▶ [Goals]
- a) Answer these questions about the review of "Pink Skies":
(i) Which artist performs the song?
(ii) Which two instruments does the review name in the music?
(iii) What smell does the singer remember?
- b) Extract each line of the records that contains the string "icon". Matching is case-sensitive.

▶ [Document]
.....
A parent’s funeral is one of the most destabilizing events in a person’s life. When you’ve left the place where you grew up and the funeral takes you back there, it’s enough to rip you out of time completely. That’s the mental state that Zach Bryan describes on “Pink Skies,” a song that’s too somber and specific and homespun to be the hit that it’s already becoming. The music is soft and reflective — harmonica, mandolin, inside-voice delivery. Over that comforting bed, Bryan sings about the mixture of pride and bafflement that a long-gone parent might feel and remembers the smell of the grass when someone bailed him out of jail in his younger years. It’s a meditation on a state of sadness so extreme that it doesn’t even register as sadness — just a kind of soul-shattering wistfulness that you’re glad you only have to feel twice. —Tom
Charly Bliss - "Calling You Out"
.....
▶ [Data shown]

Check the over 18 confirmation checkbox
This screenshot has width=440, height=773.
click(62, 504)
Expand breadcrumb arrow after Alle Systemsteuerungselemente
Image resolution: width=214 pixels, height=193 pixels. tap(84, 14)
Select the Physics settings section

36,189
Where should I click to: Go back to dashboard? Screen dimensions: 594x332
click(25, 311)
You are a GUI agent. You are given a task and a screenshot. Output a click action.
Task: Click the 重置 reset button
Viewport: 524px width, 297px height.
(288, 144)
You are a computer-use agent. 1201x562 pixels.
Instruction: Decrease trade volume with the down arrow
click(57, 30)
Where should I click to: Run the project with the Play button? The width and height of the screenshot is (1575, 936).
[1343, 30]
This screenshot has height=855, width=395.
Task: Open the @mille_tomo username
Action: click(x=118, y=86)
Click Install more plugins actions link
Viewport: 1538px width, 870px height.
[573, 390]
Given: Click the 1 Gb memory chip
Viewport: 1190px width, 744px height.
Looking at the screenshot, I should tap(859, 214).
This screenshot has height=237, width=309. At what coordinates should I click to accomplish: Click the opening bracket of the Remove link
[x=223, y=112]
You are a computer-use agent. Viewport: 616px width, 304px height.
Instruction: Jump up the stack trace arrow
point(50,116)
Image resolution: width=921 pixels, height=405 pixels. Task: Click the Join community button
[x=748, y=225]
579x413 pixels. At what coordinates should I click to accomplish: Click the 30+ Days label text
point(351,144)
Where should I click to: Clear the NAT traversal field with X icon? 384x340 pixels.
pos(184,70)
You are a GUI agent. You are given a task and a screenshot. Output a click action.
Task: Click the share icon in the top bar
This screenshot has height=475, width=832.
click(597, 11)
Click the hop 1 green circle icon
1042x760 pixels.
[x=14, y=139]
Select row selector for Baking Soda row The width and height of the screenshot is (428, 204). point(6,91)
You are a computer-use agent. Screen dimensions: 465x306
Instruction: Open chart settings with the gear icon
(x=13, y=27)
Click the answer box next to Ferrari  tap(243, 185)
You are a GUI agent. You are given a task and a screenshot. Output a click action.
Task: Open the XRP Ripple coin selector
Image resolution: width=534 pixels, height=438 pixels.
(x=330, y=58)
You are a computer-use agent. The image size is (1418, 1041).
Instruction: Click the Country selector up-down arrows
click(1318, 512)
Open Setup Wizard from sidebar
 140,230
.....
▶ [Answers below]
- a)
(i) Zach Bryan
(ii) Harmonica and mandolin
(iii) The smell of the grass when someone bailed him out of jail in his younger years

- b)
Where should I click to: Clear the NAT traversal field with X icon? 384x340 pixels.
Task: Click the share icon in the top bar
Click the hop 1 green circle icon
Instruction: Open chart settings with the gear icon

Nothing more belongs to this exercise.